Clinical Trial Evidence

The efficacy of doxy-PEP was established in the DoxyPEP randomized controlled trial (NCT03980223) published in 2023. This open-label phase 4 study enrolled 501 MSM and transgender women receiving HIV preexposure prophylaxis (PrEP) or living with HIV, all with a documented bacterial STI within the 12 months preceding trial commencement. Participants were randomly assigned 2:1 to receive doxy-PEP (200 mg within 72 hours of condomless sexual exposure) or standard care (no doxy-PEP).²

The trial was terminated early following interim analyses demonstrating substantial efficacy. Across both cohorts, doxy-PEP reduced overall bacterial STI incidence by approximately two-thirds. Reductions were greatest for chlamydia and syphilis, with relative risk reductions of approximately 75% to 90%, while more modest but still statistically significant reductions were observed for gonorrhea (approximately 50%-60%).² The number needed to treat to prevent 1 quarterly STI was fewer than 6. An open-label extension confirmed sustained benefit among participants who initiated doxy-PEP after crossover.³

Supporting International Evidence

Earlier randomized data from the French ANRS IPERGAY substudy (NCT01473472) demonstrated an approximate 50% reduction in overall STI incidence among MSM using event-driven HIV PrEP, driven primarily by reductions in chlamydia and syphilis, with no significant effect on gonorrhea.

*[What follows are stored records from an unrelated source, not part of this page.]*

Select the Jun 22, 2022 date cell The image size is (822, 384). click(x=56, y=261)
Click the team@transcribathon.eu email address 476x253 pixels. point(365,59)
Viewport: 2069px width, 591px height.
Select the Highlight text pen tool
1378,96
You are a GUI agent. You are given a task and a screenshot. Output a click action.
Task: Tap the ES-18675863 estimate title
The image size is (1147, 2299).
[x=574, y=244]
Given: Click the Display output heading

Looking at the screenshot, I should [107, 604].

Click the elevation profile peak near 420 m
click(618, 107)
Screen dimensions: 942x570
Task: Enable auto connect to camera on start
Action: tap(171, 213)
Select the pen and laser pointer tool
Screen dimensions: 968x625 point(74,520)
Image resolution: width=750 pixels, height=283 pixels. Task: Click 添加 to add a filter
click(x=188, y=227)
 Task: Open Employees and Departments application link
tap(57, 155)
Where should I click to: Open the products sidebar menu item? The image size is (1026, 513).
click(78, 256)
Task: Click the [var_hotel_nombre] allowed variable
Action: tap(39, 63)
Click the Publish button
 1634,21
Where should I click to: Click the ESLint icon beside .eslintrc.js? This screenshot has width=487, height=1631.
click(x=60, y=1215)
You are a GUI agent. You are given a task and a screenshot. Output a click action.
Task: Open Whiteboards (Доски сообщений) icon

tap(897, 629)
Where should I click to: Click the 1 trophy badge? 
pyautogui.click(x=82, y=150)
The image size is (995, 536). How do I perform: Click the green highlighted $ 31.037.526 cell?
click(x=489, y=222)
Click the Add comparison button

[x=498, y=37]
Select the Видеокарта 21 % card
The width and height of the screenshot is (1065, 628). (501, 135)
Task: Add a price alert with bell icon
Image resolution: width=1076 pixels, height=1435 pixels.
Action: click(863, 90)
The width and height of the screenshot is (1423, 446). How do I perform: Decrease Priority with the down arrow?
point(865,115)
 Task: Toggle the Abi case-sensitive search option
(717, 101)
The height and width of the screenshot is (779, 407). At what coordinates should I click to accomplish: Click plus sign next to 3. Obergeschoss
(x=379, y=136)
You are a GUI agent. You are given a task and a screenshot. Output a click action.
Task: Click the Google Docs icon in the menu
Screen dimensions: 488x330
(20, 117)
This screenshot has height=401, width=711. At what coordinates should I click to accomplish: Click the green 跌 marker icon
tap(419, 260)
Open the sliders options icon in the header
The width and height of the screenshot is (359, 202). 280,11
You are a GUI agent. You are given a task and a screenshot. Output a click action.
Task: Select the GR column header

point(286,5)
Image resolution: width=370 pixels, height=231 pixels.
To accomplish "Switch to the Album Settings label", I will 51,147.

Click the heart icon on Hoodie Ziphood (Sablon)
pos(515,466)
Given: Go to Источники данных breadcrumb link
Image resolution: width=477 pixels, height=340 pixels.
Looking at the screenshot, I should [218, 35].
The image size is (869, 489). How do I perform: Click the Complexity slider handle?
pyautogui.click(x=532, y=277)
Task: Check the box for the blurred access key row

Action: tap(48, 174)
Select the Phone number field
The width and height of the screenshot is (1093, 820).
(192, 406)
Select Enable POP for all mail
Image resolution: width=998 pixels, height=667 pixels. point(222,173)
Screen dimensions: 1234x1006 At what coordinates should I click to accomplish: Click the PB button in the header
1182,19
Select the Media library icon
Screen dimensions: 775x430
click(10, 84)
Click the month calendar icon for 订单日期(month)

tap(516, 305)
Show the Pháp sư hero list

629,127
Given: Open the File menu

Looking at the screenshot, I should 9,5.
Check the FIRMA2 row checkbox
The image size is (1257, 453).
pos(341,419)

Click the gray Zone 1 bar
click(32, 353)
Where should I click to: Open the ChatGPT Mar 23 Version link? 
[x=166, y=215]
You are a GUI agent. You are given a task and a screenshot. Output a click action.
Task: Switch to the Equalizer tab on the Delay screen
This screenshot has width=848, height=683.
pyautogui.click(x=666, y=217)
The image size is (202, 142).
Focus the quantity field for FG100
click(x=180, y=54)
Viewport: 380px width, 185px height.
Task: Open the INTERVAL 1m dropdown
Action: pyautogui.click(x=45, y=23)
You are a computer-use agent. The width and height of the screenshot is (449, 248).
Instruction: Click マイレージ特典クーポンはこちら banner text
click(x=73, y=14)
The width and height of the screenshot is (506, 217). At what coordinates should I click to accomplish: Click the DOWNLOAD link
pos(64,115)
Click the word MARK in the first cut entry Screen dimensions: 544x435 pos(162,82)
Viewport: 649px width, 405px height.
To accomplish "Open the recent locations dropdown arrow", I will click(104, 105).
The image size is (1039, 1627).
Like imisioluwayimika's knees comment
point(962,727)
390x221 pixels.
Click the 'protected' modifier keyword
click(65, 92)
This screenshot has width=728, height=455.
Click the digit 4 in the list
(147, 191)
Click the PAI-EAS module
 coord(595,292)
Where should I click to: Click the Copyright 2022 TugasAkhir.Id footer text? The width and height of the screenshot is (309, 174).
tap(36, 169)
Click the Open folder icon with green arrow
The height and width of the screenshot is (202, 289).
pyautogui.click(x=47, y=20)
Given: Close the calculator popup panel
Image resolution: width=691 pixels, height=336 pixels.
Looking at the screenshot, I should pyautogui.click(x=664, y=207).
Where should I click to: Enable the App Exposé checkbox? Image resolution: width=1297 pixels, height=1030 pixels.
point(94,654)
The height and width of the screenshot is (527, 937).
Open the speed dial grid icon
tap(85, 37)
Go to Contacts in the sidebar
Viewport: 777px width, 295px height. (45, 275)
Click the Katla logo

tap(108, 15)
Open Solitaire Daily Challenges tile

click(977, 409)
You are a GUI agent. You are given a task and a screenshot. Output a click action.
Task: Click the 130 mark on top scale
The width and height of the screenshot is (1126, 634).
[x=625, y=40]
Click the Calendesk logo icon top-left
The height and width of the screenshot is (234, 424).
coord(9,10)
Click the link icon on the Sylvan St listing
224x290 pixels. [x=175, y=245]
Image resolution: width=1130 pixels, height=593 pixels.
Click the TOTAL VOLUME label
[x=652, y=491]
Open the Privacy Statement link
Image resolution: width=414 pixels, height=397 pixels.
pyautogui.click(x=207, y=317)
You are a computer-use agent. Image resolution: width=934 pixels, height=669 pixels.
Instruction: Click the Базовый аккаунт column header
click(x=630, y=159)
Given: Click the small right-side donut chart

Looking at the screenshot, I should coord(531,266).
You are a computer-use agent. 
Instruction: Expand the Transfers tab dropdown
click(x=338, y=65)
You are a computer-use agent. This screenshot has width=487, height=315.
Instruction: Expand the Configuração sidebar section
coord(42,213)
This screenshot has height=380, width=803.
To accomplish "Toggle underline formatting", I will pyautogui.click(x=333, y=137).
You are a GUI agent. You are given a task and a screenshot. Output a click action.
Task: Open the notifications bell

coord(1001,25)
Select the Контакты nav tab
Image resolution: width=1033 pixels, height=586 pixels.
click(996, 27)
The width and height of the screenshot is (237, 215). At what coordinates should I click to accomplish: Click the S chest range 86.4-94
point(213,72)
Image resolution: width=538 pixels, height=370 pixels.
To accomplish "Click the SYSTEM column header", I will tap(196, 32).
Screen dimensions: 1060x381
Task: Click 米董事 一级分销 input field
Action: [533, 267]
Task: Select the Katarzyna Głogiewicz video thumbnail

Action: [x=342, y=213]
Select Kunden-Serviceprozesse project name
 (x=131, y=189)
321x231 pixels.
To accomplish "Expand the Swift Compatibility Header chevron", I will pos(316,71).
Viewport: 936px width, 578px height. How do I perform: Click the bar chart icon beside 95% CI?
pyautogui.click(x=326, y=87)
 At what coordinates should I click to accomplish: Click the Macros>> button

This finding is likely attributable to higher baseline N gonorrhoeae tetracycline resistance and lower cumulative doxycycline exposure, evidenced by detectable serum doxycycline concentrations in only approximately 30% of patients.⁴

More recent evidence from the ANRS 174 DOXYVAC trial (NCT04597424) demonstrated robust reductions in chlamydia and syphilis but limited efficacy against gonorrhea.⁵ Higher rates of high-level tetracycline resistance were observed among breakthrough gonococcal isolates in the doxy-PEP arm, highlighting the influence of regional resistance patterns on clinical effectiveness.^5,6

Evidence in Cisgender Women

A randomized trial (NCT04050540) evaluating doxy-PEP among cisgender women in Kenya did not demonstrate efficacy.⁷ Objective adherence measures via analysis of hair samples indicated minimal doxycycline exposure, which the authors wrote suggest suboptimal adherence rather than biological inefficacy. Pharmacokinetic modeling supports the plausibility of doxy-PEP for vaginal exposures, and its use may be considered on an individualized basis for select patients at elevated risk.⁸

Guideline Recommendations

In 2024, the CDC issued clinical guidelines recommending that MSM and transgender women with a bacterial STI diagnosis within the prior 12 months be counseled regarding doxy-PEP and offered a prescription following shared decision-making. The recommended regimen is doxycycline 200 mg administered within 72 hours after condomless oral, vaginal, or anal sexual exposure, not exceeding 1 dose per 24 hours.^1,2,9

The CDC emphasizes that doxy-PEP should be implemented within comprehensive sexual health care, including routine STI screening every 3 to 6 months, vaccination, risk-reduction counseling, and linkage to HIV PrEP or HIV care.¹ International professional societies have issued concordant recommendations.^9-11

Real-World Effectiveness and Safety

Observational data from integrated health systems demonstrate substantial reductions in chlamydia and syphilis positivity following doxy-PEP implementation among HIV PrEP users, suggesting potential population-level benefits. Gonorrhea rates have remained persistently elevated, consistent with resistance-related limitations observed in clinical trials.¹²

Doxy-PEP has been well tolerated in both clinical trials and real-world settings. Adverse events are uncommon and predominantly mild, with gastrointestinal symptoms and photosensitivity reported most frequently.¹³

Antimicrobial Resistance Considerations

Antimicrobial resistance remains a key consideration in doxy-PEP implementation. Variable effectiveness against gonorrhea reflects regional differences in tetracycline resistance. Clinical trials have demonstrated increased proportions of tetracycline-resistant N gonorrhoeae among doxy-PEP recipients, particularly in European cohorts.^3-7,12,13 To date, resistance has not been observed in C trachomatis or T pallidum.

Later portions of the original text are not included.